Action item: Which lines have the string "computer"? Copy all of them from the entries below.

Stored items:
# # # # # # #

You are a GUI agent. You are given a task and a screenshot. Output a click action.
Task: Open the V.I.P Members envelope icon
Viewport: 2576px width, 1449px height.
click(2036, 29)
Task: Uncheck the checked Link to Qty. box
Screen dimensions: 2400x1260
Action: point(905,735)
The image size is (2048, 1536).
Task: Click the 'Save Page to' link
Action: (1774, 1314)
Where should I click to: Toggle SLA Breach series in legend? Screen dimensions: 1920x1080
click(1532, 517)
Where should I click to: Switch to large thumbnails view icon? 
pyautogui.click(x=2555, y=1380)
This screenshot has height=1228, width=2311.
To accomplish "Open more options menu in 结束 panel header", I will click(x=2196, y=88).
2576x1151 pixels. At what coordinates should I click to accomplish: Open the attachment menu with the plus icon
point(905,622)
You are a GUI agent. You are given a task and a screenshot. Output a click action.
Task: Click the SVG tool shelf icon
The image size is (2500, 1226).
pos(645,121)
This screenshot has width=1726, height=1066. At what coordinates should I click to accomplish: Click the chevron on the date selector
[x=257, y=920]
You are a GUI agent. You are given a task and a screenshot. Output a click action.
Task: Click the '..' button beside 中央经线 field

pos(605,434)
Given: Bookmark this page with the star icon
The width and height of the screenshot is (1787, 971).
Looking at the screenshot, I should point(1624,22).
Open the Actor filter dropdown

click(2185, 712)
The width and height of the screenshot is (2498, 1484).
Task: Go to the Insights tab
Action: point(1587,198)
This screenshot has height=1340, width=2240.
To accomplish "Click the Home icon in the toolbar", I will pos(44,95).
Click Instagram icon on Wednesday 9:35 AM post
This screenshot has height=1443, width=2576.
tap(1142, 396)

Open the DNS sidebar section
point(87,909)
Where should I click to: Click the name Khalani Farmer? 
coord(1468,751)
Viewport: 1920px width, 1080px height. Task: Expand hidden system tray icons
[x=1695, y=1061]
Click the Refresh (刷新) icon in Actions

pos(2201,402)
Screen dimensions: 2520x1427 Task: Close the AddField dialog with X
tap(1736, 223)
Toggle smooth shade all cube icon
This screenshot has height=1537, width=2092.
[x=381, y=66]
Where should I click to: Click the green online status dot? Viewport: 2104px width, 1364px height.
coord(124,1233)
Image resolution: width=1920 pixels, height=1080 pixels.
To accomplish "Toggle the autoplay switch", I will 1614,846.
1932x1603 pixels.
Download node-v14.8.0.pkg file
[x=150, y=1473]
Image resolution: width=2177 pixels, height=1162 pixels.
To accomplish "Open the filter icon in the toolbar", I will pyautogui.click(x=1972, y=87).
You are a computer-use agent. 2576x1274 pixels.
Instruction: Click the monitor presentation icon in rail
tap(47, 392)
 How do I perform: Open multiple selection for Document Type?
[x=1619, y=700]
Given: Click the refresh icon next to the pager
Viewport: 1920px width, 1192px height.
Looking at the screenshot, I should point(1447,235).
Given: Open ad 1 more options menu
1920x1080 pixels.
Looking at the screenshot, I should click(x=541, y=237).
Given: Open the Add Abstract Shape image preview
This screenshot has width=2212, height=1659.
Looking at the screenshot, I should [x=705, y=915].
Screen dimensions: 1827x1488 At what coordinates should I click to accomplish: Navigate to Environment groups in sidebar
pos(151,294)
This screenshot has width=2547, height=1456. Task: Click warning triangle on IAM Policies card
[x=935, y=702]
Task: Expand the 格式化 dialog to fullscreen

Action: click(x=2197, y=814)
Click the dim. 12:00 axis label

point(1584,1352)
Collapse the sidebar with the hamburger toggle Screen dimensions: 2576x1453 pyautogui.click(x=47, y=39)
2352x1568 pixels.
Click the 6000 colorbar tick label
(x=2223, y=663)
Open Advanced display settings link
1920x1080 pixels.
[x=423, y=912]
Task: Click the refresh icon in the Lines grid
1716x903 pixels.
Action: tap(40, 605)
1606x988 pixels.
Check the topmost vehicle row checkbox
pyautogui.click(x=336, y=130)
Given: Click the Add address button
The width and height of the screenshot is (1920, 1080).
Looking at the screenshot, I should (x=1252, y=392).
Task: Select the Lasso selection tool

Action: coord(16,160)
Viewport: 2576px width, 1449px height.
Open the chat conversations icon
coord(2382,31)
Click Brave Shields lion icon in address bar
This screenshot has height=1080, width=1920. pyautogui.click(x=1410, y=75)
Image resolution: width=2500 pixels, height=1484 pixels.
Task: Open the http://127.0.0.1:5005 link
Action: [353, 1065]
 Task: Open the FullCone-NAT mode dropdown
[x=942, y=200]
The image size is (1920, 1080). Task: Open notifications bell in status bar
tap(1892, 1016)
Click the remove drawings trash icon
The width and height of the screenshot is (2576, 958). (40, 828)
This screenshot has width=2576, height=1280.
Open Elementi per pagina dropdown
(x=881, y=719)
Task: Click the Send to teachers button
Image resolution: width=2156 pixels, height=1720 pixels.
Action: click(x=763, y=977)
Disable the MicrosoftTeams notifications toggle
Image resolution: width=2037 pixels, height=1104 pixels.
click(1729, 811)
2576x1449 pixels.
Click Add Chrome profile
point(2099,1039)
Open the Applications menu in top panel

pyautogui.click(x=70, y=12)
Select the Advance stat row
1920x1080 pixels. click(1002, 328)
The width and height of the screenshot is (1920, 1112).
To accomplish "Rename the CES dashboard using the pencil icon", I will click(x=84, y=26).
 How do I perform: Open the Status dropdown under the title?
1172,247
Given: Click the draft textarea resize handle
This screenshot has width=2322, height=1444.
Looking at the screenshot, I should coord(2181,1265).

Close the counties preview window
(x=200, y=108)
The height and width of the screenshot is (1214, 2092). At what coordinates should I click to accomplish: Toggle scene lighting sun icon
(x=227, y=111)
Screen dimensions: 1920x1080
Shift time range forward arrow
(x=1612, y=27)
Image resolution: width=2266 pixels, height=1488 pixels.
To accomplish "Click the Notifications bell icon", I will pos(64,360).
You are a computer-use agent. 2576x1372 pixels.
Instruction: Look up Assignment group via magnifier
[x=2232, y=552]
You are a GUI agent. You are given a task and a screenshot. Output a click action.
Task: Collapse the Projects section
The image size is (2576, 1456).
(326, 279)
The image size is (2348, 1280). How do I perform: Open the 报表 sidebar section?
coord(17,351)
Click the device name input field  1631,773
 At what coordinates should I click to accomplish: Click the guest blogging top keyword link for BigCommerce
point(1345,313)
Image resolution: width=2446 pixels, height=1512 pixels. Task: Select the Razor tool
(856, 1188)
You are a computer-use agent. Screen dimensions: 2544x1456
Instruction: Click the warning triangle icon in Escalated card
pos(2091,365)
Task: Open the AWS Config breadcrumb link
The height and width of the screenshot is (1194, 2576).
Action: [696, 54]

# # # # # # #

Output for this task:
You are a computer-use agent. 2576x1274 pixels.
You are a computer-use agent. 2576x1372 pixels.
You are a computer-use agent. Screen dimensions: 2544x1456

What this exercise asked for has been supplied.